# Jaro–Winkler distance

Jump to navigation Jump to search

In computer science and statistics, the Jaro–Winkler distance is a string metric measuring an edit distance between two sequences. It is a variant proposed in 1990 by William E. Winkler of the Jaro distance metric (1989, Matthew A. Jaro).

The Jaro–Winkler distance uses a prefix scale $p$ which gives more favourable ratings to strings that match from the beginning for a set prefix length $\ell$ .

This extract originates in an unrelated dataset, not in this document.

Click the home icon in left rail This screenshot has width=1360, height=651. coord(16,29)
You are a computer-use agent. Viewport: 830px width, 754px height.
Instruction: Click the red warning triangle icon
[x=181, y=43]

The lower the Jaro–Winkler distance for two strings is, the more similar the strings are. The score is normalized such that 1 equates to no similarity and 0 is an exact match. The Jaro–Winkler similarity is the inversion, (1 − Jaro–Winkler distance).

Although often referred to as a distance metric, the Jaro–Winkler distance is not a metric in the mathematical sense of that term because it does not obey the triangle inequality.

## Definition

### Jaro Similarity

The Jaro Similarity $sim_{j}$ of two given strings $s_{1}$ and $s_{2}$ is

$sim_{j}=\left\{{\begin{array}{l l}0&{\text{if }}m=0\\{\frac {1}{3}}\left({\frac {m}{|s_{1}|}}+{\frac {m}{|s_{2}|}}+{\frac {m-t}{m}}\right)&{\text{otherwise}}\end{array}}\right.$ Where:

• $|s_{i}|$ is the length of the string $s_{i}$ ;
• $m$ is the number of matching characters (see below);
• $t$ is half the number of transpositions (see below).

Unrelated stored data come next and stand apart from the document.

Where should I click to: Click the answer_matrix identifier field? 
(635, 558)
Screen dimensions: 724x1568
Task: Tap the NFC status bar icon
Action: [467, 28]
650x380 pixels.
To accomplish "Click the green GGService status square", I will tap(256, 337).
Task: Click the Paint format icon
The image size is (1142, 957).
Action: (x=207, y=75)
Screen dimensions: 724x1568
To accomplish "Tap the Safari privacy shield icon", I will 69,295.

Two characters from $s_{1}$ and $s_{2}$ respectively, are considered matching only if they are the same and not farther than $\left\lfloor {\frac {\max(|s_{1}|,|s_{2}|)}{2}}\right\rfloor -1$ .

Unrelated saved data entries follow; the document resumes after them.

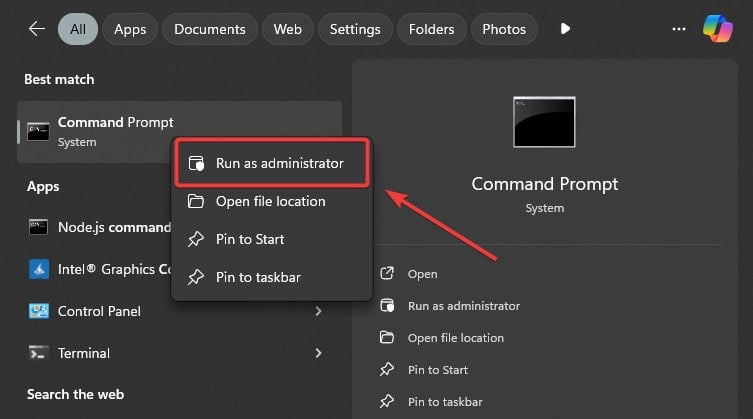The height and width of the screenshot is (419, 753).
Task: Choose Pin to taskbar in context menu
Action: [258, 277]

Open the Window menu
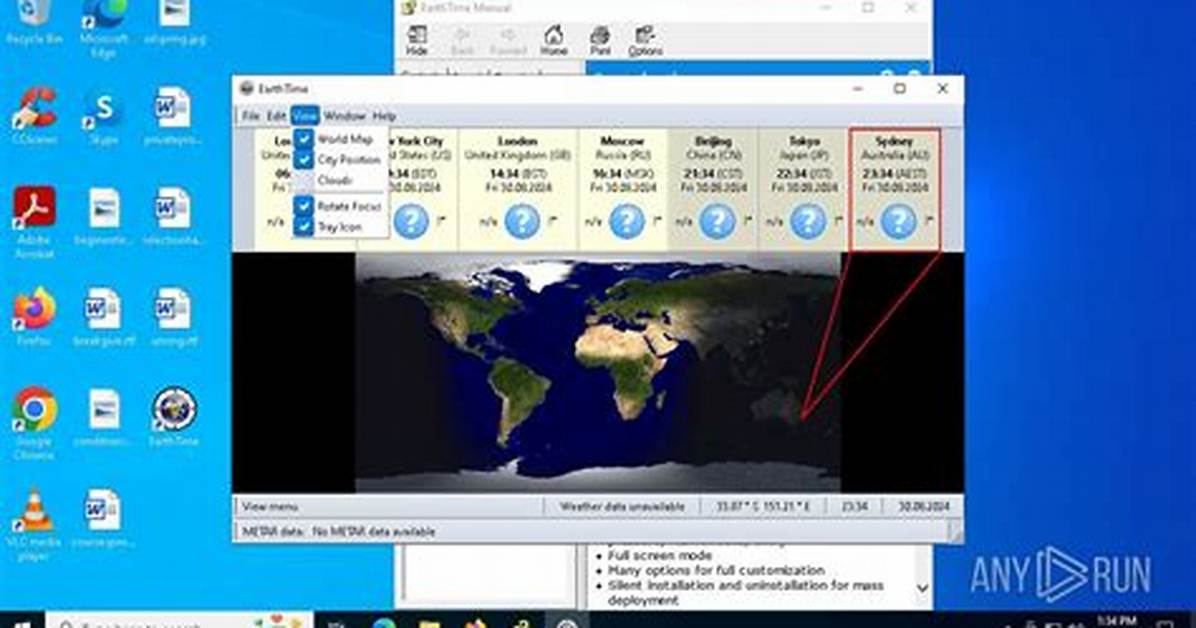(x=345, y=116)
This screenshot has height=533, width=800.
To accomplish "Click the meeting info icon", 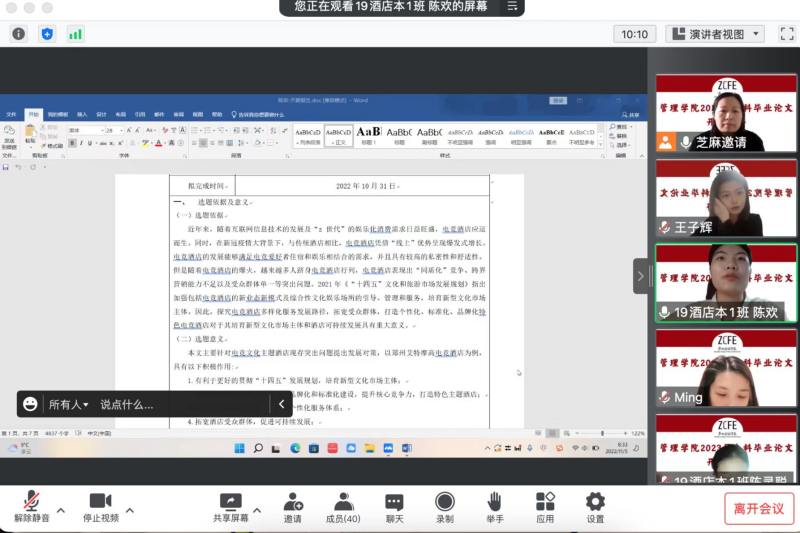I will coord(19,34).

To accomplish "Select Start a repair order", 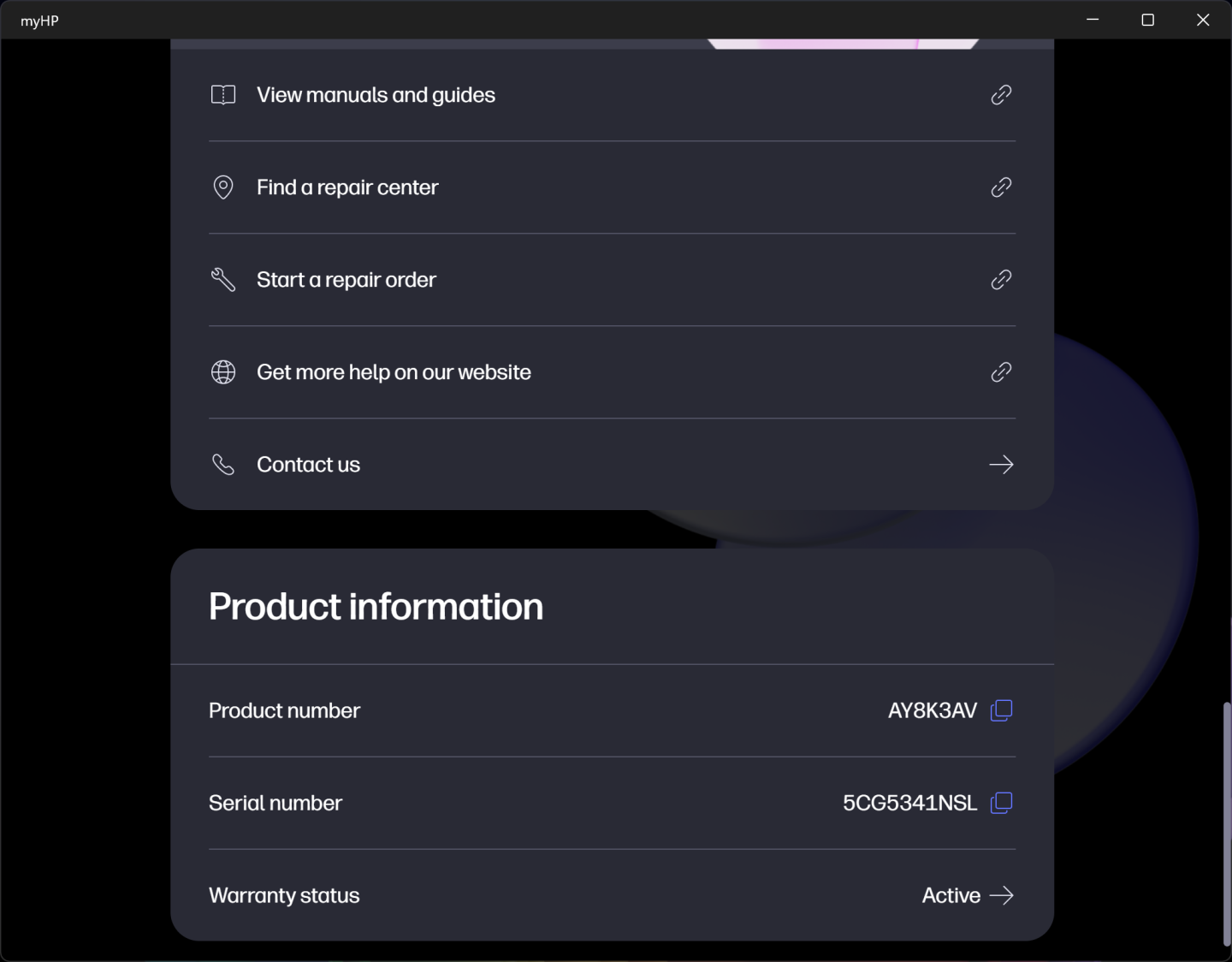I will (346, 280).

Each character of $s_{1}$ is compared with all its matching characters in $s_{2}$ . The number of matching (but different sequence order) characters divided by 2 defines the number of transpositions. For example, in comparing CRATE with TRACE, only 'R' 'A' 'E' are the matching characters, i.e. m=3. Although 'C', 'T' appear in both strings, they are farther than 1 (the result of $\lfloor {\tfrac {5}{2}}\rfloor -1$ ). Therefore, t=0 . In DwAyNE versus DuANE the matching letters are already in the same order D-A-N-E, so no transpositions are needed.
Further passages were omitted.